What is needed:
Pictures stay out of the copy. Transcribe exactly the lines from the line with "Accueil (31, 109)" through the final line of the records.

Collected data
____________________

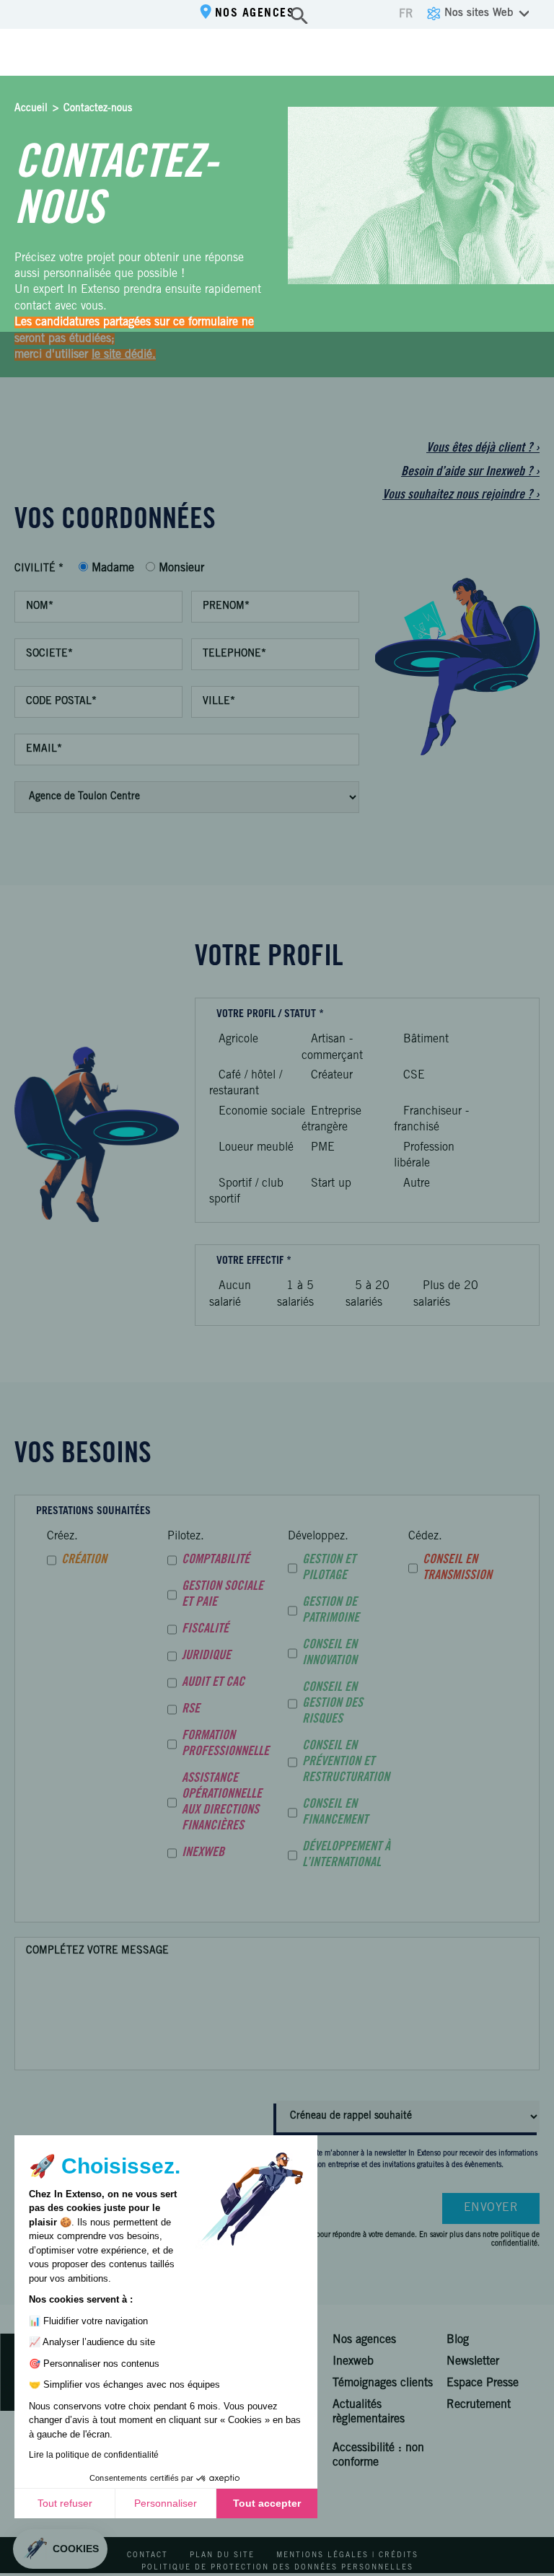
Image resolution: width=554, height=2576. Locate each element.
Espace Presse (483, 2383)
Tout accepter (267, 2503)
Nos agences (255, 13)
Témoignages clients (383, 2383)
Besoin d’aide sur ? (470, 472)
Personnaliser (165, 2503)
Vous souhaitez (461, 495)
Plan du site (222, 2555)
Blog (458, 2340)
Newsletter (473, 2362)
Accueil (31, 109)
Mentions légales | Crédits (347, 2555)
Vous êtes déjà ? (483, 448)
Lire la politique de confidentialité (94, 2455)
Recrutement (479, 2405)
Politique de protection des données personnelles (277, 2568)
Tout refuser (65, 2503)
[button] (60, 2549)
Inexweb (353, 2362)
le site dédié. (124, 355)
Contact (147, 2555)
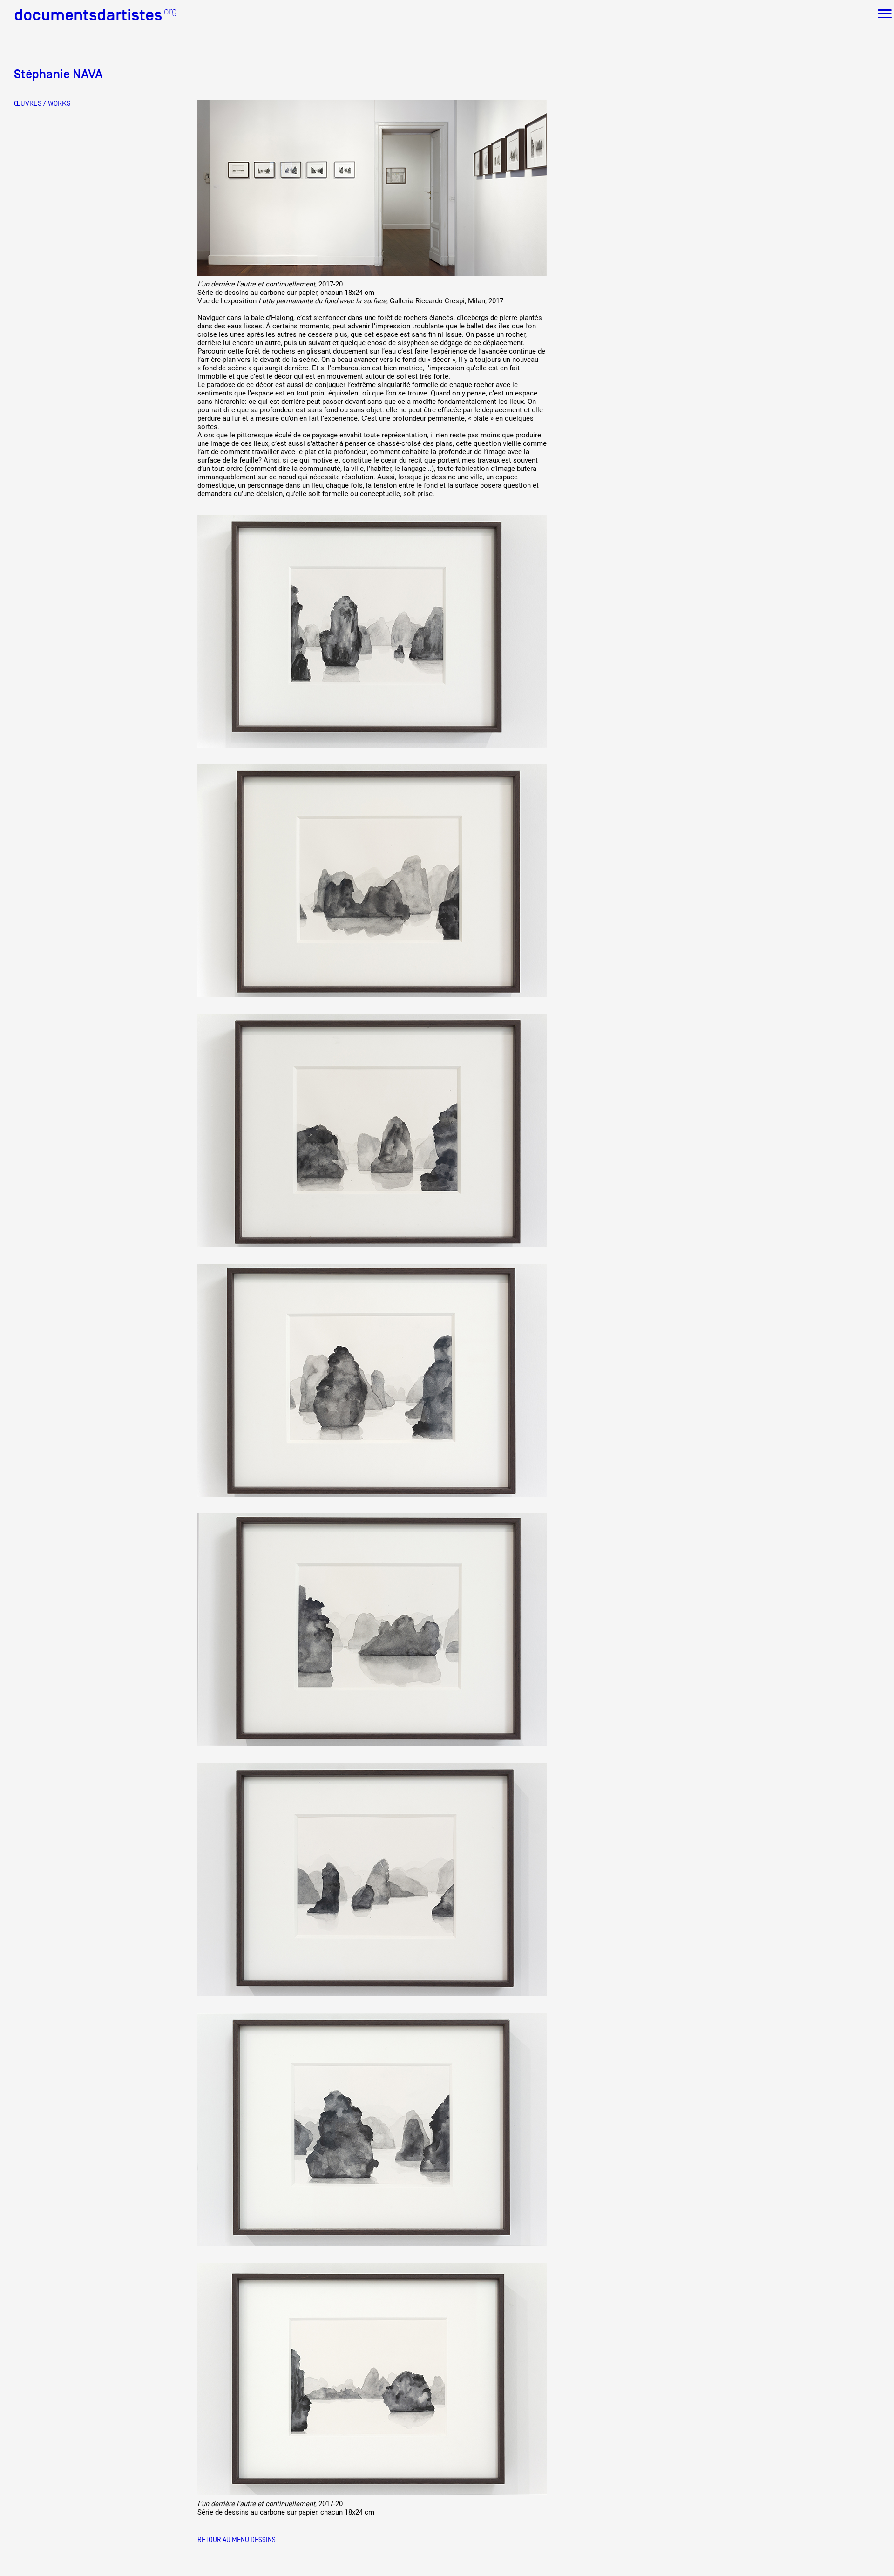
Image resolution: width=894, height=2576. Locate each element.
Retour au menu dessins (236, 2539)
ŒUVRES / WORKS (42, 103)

____________________

Exercise output:
Accueil (31, 109)
Mentions légales | Crédits (347, 2555)
Vous êtes déjà ? (483, 448)
Lire la politique de confidentialité (94, 2455)
Recrutement (479, 2405)
Politique de protection des données personnelles (277, 2568)
Tout refuser (65, 2503)
[button] (60, 2549)
Inexweb (353, 2362)
le site dédié. (124, 355)
Contact (147, 2555)
Image resolution: width=894, height=2576. Locate each element.
Retour au menu dessins (236, 2539)
ŒUVRES / WORKS (42, 103)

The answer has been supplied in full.